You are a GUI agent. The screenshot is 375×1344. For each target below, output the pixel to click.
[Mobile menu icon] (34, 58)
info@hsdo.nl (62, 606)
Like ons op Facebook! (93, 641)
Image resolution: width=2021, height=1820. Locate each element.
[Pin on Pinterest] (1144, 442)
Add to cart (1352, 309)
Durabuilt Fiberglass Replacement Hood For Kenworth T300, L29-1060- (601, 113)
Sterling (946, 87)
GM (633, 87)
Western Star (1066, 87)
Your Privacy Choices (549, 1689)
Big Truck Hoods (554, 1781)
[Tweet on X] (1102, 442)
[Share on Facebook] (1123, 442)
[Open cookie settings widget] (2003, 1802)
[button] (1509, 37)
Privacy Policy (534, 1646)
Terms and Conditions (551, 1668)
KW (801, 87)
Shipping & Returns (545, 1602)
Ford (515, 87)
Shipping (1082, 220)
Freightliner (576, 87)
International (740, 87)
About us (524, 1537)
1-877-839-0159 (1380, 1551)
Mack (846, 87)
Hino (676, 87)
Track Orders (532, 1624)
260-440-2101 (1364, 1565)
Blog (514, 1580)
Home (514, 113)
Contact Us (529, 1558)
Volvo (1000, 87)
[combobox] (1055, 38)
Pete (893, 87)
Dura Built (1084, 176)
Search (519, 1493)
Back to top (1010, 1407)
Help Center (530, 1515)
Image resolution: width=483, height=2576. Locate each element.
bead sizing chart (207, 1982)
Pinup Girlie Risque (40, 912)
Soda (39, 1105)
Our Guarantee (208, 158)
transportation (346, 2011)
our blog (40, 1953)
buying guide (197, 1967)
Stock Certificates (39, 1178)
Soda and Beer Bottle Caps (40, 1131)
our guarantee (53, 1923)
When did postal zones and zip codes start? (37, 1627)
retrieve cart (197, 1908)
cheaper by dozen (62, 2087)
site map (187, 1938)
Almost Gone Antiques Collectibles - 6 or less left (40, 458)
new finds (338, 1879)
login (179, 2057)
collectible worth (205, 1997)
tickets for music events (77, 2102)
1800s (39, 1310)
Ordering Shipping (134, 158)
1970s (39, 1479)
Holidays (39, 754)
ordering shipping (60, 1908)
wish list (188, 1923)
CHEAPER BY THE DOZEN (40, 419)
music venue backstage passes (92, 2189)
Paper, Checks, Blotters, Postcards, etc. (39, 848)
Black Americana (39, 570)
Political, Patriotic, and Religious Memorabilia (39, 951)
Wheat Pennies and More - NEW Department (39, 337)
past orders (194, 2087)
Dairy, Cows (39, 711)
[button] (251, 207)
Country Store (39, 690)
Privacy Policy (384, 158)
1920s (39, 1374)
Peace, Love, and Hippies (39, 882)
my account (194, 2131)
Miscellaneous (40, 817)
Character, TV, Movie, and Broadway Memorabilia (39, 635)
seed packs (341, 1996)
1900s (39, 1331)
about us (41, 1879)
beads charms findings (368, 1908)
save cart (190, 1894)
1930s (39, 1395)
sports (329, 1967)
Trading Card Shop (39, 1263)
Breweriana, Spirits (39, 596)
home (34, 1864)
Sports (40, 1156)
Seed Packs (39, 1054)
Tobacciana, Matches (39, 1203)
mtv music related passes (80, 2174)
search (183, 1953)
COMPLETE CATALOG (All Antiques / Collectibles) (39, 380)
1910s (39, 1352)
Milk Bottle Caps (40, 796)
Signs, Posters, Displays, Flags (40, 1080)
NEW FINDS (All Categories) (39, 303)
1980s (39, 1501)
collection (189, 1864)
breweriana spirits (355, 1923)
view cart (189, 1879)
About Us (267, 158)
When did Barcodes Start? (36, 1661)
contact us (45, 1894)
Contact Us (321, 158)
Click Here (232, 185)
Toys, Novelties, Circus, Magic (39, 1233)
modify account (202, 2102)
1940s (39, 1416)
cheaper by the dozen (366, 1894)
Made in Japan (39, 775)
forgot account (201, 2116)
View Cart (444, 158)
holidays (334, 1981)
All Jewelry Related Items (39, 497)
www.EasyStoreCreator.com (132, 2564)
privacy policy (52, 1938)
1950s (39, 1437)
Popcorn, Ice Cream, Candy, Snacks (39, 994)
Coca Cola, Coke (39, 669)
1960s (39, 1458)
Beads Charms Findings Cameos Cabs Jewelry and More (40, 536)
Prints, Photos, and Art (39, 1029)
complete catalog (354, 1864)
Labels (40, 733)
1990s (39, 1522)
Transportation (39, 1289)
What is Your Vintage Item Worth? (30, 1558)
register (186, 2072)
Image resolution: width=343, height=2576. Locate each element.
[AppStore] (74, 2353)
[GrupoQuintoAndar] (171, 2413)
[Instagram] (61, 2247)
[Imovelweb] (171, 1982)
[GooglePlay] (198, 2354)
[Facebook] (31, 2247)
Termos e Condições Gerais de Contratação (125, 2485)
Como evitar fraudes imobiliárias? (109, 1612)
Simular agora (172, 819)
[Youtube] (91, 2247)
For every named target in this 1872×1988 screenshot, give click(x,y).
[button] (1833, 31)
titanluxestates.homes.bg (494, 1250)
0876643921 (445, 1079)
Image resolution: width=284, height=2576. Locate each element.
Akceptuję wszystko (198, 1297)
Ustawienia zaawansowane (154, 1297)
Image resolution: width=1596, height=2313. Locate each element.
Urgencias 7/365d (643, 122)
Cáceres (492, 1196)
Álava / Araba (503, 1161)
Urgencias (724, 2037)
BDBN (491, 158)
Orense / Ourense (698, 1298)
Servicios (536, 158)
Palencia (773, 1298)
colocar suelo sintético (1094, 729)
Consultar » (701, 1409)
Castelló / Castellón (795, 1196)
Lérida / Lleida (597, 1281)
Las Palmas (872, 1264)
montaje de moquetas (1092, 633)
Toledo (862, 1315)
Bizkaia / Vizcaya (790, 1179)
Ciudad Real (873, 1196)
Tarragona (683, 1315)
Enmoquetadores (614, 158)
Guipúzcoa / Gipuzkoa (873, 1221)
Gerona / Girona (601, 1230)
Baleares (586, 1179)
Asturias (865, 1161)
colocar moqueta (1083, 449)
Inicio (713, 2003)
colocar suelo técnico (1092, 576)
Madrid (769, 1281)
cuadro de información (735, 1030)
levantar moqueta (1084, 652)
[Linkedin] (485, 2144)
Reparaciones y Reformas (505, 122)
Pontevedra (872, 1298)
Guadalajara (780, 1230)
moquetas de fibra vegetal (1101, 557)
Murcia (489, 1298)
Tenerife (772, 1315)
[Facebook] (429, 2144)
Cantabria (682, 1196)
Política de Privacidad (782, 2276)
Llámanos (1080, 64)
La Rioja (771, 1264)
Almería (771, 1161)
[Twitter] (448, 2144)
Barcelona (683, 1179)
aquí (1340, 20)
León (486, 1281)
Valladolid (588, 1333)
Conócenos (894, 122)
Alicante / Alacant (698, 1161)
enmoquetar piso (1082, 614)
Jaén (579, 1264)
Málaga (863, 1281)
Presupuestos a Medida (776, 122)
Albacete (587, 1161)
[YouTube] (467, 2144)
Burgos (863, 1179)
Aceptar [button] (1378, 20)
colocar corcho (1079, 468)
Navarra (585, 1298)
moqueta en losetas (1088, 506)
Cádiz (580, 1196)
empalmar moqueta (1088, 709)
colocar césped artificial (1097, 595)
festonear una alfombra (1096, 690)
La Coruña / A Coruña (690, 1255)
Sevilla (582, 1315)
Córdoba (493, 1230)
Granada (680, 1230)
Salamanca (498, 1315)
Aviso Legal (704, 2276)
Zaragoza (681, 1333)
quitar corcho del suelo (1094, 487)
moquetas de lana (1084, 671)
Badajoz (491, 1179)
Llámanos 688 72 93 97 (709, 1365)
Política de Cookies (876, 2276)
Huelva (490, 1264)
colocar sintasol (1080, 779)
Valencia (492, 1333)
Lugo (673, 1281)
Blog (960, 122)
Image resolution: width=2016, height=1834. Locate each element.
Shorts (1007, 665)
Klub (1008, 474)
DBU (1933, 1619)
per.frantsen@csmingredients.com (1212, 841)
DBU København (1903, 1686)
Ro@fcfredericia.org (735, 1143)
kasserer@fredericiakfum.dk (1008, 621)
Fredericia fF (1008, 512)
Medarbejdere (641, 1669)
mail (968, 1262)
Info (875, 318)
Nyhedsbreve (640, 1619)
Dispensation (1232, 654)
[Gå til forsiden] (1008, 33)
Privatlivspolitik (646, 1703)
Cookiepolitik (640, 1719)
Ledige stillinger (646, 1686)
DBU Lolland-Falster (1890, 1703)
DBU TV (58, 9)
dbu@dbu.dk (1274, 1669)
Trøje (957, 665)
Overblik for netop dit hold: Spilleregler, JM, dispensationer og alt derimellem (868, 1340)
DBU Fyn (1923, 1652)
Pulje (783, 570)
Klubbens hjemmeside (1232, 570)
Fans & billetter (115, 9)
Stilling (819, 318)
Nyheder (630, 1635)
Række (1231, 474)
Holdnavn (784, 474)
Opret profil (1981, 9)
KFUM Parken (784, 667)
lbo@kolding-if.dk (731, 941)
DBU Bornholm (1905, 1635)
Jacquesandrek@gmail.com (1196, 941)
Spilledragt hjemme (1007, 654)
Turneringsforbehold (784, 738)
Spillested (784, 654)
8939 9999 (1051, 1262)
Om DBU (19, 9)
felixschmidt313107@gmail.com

• _YOUR TASK_: Your task is to retype the entries verbatim, starting with the line that holds "Seed Packs (39, 1054)" and stopping after the line that holds "When did Barcodes Start? (36, 1661)".

• _TASK ANSWER_:
Seed Packs (39, 1054)
Tobacciana, Matches (39, 1203)
mtv music related passes (80, 2174)
search (183, 1953)
COMPLETE CATALOG (All Antiques / Collectibles) (39, 380)
1910s (39, 1352)
Milk Bottle Caps (40, 796)
Signs, Posters, Displays, Flags (40, 1080)
NEW FINDS (All Categories) (39, 303)
1980s (39, 1501)
collection (189, 1864)
breweriana spirits (355, 1923)
view cart (189, 1879)
About Us (267, 158)
When did Barcodes Start? (36, 1661)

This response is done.